* **What the task asks**
Below, find the line containing "Click the 辰 character in 생일 column" and the line containing "The height and width of the screenshot is (776, 843)."; reproduce exactly those two and every line between them, omitting pictures.

*** Available data ***

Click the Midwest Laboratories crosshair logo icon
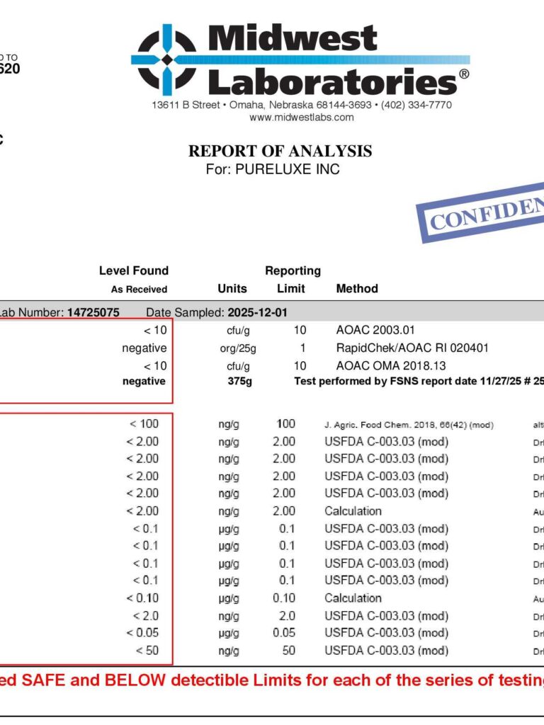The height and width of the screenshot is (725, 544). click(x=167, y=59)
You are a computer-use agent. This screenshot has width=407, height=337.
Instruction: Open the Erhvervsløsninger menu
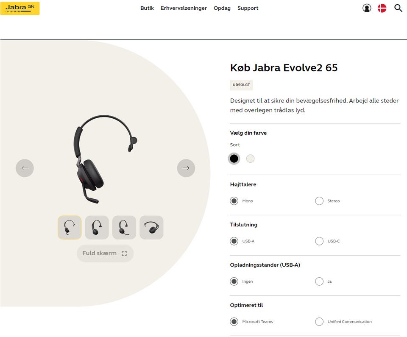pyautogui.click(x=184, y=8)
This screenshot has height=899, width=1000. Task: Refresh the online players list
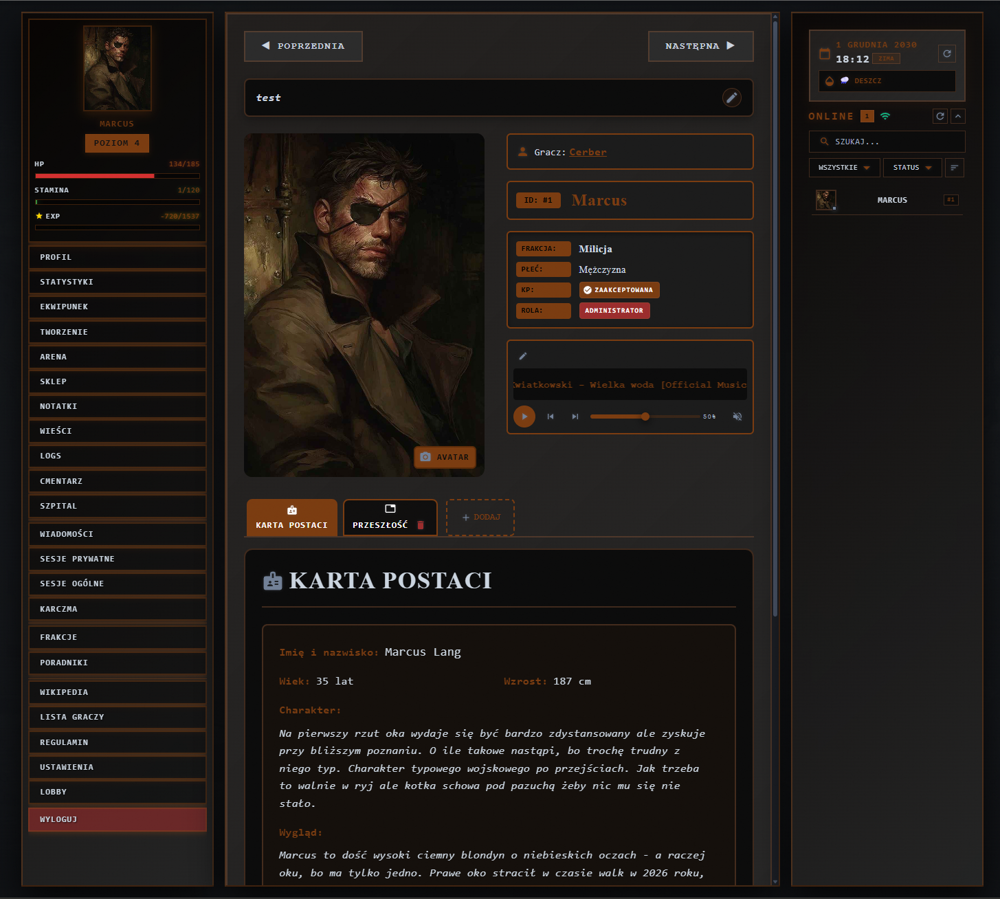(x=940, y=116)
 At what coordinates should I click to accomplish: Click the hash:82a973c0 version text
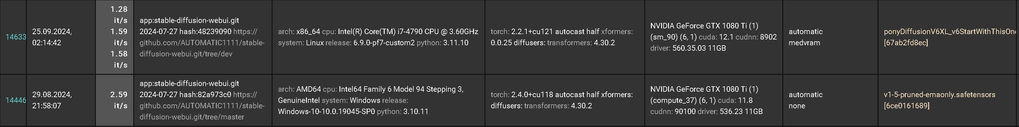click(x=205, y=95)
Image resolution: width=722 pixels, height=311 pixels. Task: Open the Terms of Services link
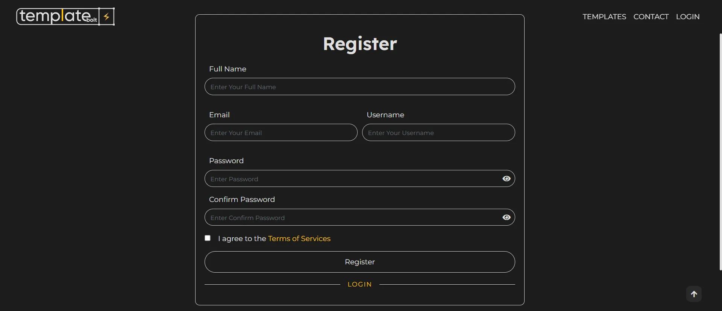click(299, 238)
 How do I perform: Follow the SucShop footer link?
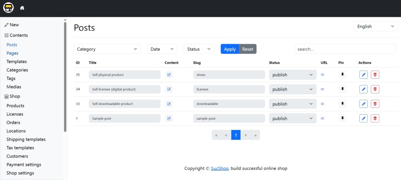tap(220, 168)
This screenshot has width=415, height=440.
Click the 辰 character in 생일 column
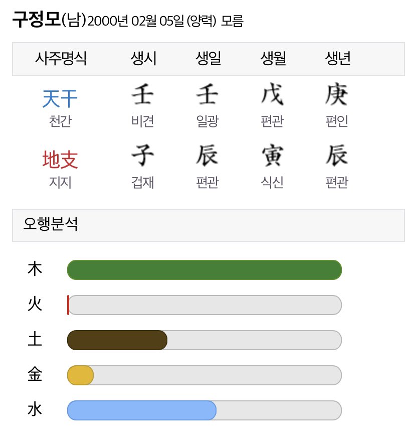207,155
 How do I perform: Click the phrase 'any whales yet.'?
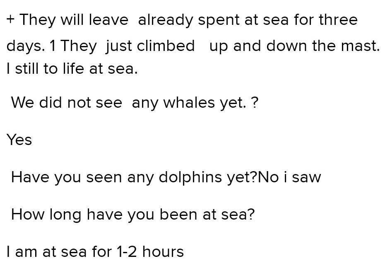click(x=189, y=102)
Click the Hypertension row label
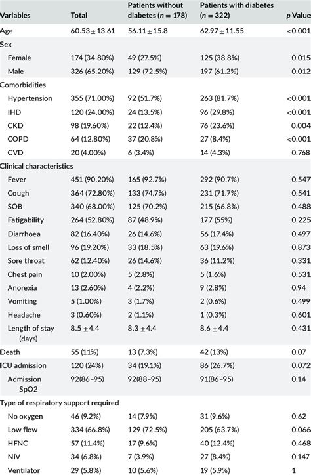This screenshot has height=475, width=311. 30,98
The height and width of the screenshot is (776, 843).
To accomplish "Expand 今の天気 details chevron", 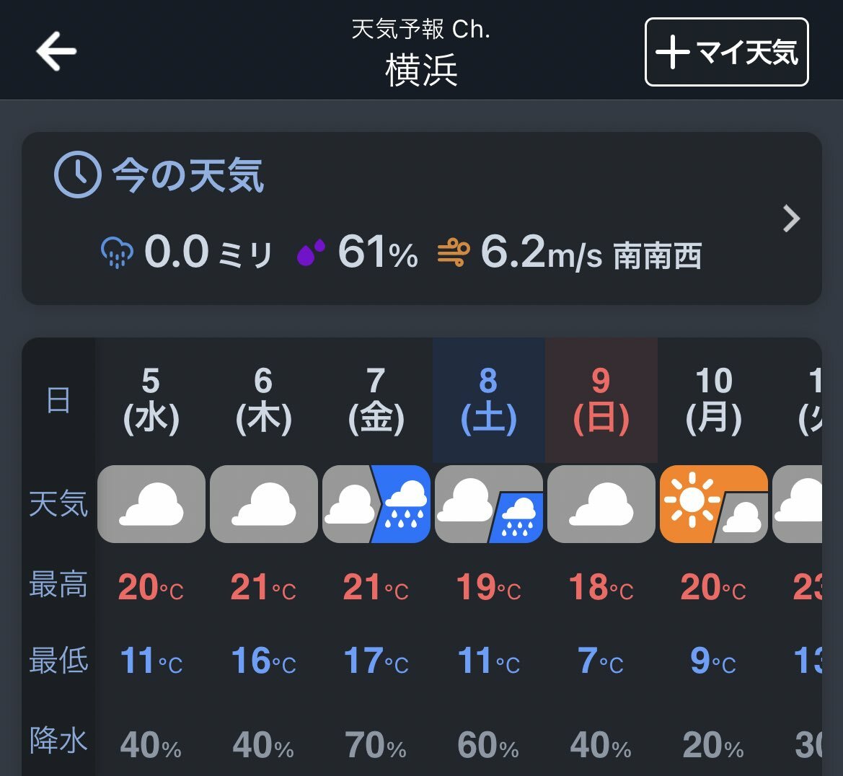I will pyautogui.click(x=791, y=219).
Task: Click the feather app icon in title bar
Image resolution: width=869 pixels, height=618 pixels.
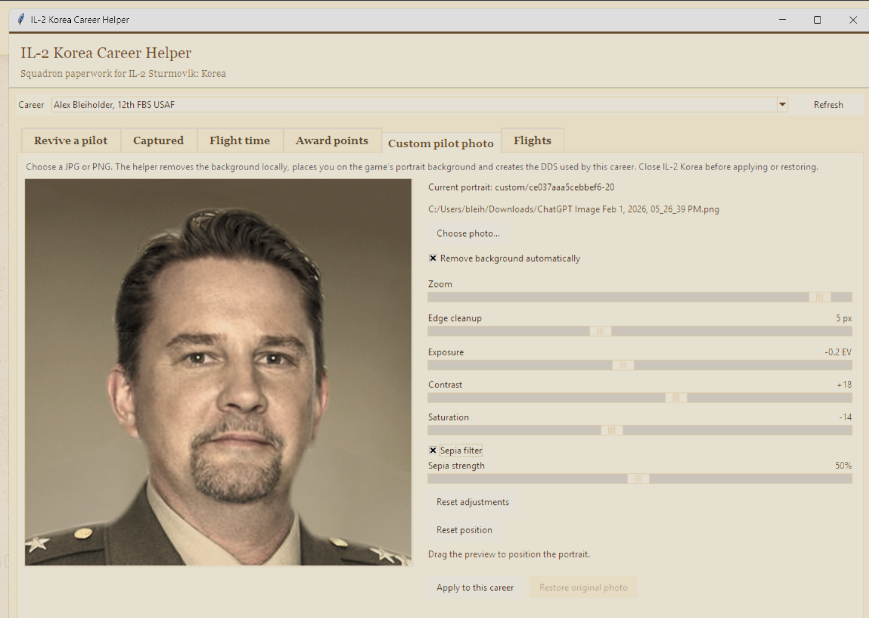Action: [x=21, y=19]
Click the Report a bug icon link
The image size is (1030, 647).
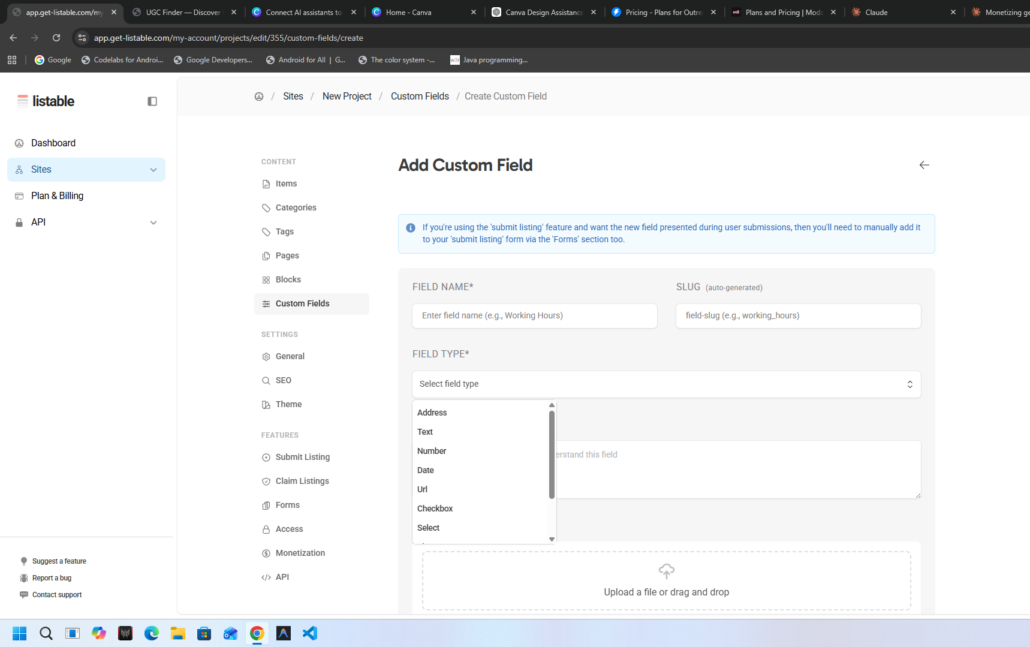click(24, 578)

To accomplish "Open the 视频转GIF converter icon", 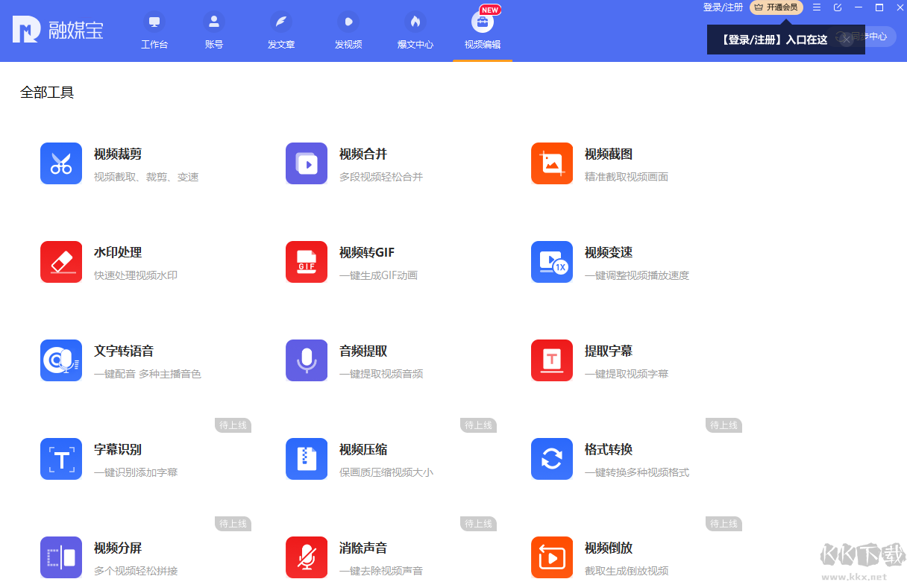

***

* **Answer section**
Click the 辰 character in 생일 column
207,155
 How do I perform: Click the phrase 'any whales yet.'?
click(x=189, y=102)
Click the Hypertension row label
This screenshot has height=475, width=311. 30,98
The height and width of the screenshot is (776, 843).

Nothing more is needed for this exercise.